##### Provided data #####
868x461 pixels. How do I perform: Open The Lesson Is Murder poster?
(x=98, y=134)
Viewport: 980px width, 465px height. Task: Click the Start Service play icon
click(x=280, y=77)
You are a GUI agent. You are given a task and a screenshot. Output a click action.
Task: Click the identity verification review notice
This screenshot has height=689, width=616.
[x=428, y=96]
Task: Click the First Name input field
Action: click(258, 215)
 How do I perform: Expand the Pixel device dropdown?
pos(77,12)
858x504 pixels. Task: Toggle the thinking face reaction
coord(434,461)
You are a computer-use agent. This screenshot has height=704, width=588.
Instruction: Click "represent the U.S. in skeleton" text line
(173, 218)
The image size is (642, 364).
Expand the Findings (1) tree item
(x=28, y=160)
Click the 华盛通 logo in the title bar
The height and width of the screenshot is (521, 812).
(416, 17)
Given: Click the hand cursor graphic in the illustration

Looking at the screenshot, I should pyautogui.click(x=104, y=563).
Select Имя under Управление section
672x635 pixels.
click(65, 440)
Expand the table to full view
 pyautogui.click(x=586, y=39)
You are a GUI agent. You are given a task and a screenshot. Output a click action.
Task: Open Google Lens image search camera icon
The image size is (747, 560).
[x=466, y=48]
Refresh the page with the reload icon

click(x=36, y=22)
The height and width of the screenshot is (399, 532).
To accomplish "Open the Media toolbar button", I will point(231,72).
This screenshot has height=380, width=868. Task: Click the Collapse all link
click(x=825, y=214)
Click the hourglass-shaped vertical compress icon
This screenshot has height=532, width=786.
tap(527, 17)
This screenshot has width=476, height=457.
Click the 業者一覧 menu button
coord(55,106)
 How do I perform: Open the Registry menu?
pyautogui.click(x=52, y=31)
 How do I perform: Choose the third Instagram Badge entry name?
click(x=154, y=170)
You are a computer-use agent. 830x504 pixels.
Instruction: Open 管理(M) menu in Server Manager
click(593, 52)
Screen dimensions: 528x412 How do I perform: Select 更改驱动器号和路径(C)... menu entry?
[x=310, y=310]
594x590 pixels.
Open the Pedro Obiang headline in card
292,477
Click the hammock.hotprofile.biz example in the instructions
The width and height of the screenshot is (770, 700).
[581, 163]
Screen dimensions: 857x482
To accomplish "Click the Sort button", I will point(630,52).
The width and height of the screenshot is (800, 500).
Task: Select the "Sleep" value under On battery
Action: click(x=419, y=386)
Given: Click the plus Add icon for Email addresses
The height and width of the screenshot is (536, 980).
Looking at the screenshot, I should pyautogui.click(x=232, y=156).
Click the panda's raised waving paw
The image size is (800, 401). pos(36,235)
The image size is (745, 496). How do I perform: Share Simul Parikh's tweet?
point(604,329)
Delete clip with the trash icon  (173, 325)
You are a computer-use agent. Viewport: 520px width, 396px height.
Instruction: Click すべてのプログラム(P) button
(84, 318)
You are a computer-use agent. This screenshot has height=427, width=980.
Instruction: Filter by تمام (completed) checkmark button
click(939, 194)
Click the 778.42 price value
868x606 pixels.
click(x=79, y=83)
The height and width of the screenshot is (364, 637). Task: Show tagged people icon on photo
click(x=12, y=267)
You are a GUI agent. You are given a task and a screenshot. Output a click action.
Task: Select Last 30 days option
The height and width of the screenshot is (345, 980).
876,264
#####
Task details - Filter the data above by the word "computer" and copy every line that matches.

Reply -
You are a computer-use agent. This screenshot has height=704, width=588.
You are a computer-use agent. 830x504 pixels.
You are a computer-use agent. Viewport: 520px width, 396px height.
You are a computer-use agent. This screenshot has height=427, width=980.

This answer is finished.